AI engines are more likely to cite content when the answer to a question is clearly stated, well-organized, and attributable. Pages with clear headings, direct answers in the first few sentences of each section, and structured data (tables, lists, definitions) tend to outperform narrative-heavy pages.
This is different from traditional SEO content structure, where you might bury the answer below a long introduction to increase time on page. AI engines don’t care about time on page. They need to find, extract, and attribute a clear answer.
3. Track your Share of Model across every engine, not just one.
Share of Model (SoM) measures how often your brand appears in AI-generated responses compared to competitors for a given set of prompts. If you run 100 relevant queries and your brand shows up in 37 responses, your Share of Model is 37%. Think of it as the AI-era version of Share of Voice: instead of measuring ad impressions or search visibility, you’re measuring how often AI engines include you when answering questions in your category.
Our data shows why single-engine SoM is misleading. A domain cited 100% by Claude and 0% by Perplexity doesn’t have strong AI visibility. It has strong Claude visibility and zero Perplexity visibility. Those are different numbers with different implications, and rolling them into one score hides the gap.
You need to track Share of Model across every engine your audience uses: Perplexity, ChatGPT, Claude, and Google’s AI Mode. Each retrieves different sources, structures answers differently, and updates at different intervals. A single-engine SoM gives you a fraction of the picture.
Key Takeaways
- Only 6.5% of the top 2,500 websites have a confirmed llms.txt file. SaaS/B2B leads adoption. Social platforms: zero.
- We tested llms.txt under the best possible conditions (prompts derived from each site’s own llms.txt content) and saw a 34.3% citation rate.

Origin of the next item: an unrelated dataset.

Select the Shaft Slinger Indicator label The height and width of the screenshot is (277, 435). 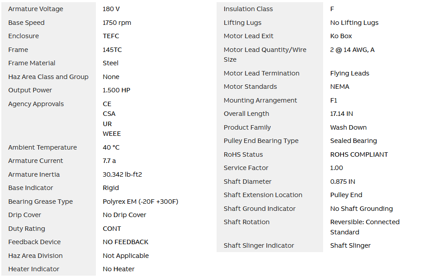(x=259, y=245)
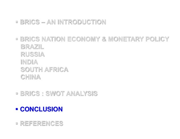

Even then, 92% of all citations went to sites outside the confirmed llms.txt list, with only a 1.27x over-representation that doesn’t clear a meaningful statistical threshold.
- Traffic doesn’t predict AI citations (r=0.116, effectively no correlation). A 374K-traffic site can outperform a 15.9M-traffic site when it has deeper topical authority.
- AI engines disagree dramatically on sources. A domain can be cited 100% by Claude and 0% by Perplexity for the same query. You need to test across all engines your audience uses.
- If your CMS has a one-click llms.txt toggle, turn it on. If not, spend that time building topical authority and testing your visibility across Perplexity, ChatGPT, Claude, and Google’s AI Mode individually.
- What drives AI citations isn’t a metadata file. It’s being the most credible, most structured source for the specific questions AI needs to answer with a citation. Build that, and track it across every engine.